The AquaPacer has windows along the side, which allow people to monitor the workouts.
Initially, a horse works out for 10 minutes in the water and gradually builds time and pace. Zeus walks at about five km-h, or just more than three m.p.h.
Grad family members said they have noticed a huge improvement in Zeus’s stride since he began treatments.
Charmaine said the horses adapt well and sometimes play in the water while walking.
The AquaPacer is filled from a water tank at the side of the machine. Used water is treated and recycled through a system similar to a swimming pool and changed every 10 days to two weeks.
These facilities are common in the United States, but only a few exist on the Prairies.
The demand is there, she said, evident in the company’s bookings, which already are full into August. They are also getting booking for next February and March.
“The majority (of the current horses) are here to prepare for spring competitions,” she said.
Some stay at the facility for a couple weeks, while other horses remain for longer, but all stay at the farm during their therapy.
Most are barrel-racing horses, but some are used for western dressage and reining and cutting.
The Grads know horses. Kevin is a team roper and Charmaine and Marla are both barrel racers.

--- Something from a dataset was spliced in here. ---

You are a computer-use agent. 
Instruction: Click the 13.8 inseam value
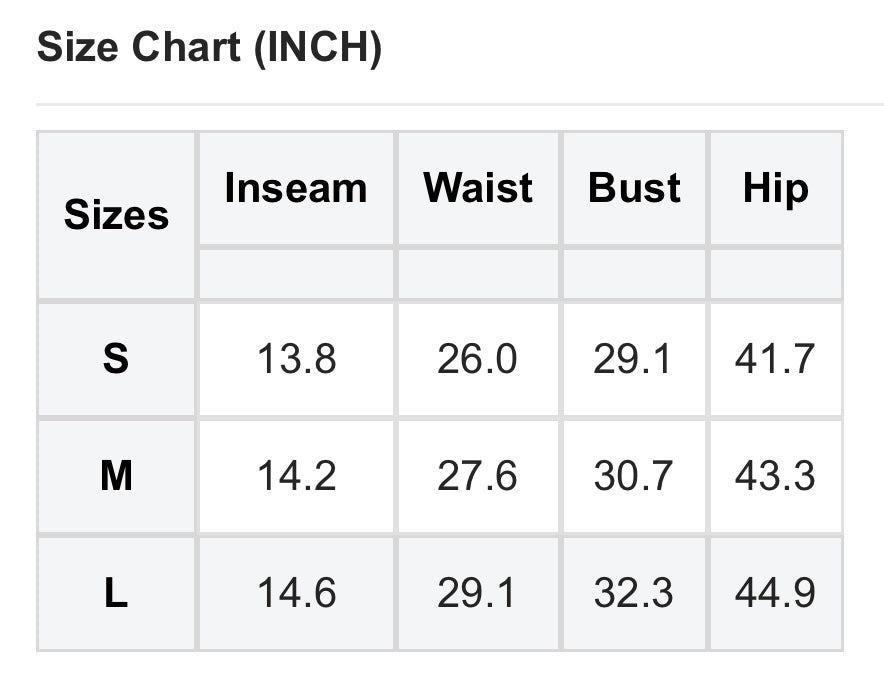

They’ve been part of the performance horse world for years and relied on word of mouth to bring in the customers.
They have also opened the facility to agility dogs that need to strengthen muscles.
Charmaine spent a lot of time in the U.S. learning to operate the AquaPacer and assess horses. She said she maintains contact with those facilities and seeks advice when necessary.
“I spent time talking with vets here and Manitoba before I got the machine,” she said.
Her business is located in a remodelled area of the barn where she also installed a solarium with overhead infrared lights to stimulate blood circulation while the horses are blown dry.
Coyotee Flats also uses a TheraPlate, a circular vibration plate the horses stand on that is said to help hoof development.
Charmaine said they take the portable TheraPlate with them to competitions because people like to stand or lie on it too. During a reporter’s recent visit to the farm, Kevin spent some time lying on it for a sore back.
“We spent a lot of time standing on pavement or cement and 10 minutes on the TheraPlate really helps,” Charmaine said.
It took a lot of planning and money to open the business, she said.
“The market and the demand is there, but it’s still really dependent on the economy,” she said. “It was a risk to take the plunge.”
Her parents and friends help out, but they all work off the farm so it can be challenging to put all the horses through daily therapy. The goal is for this to become a full-time job, Charmaine said.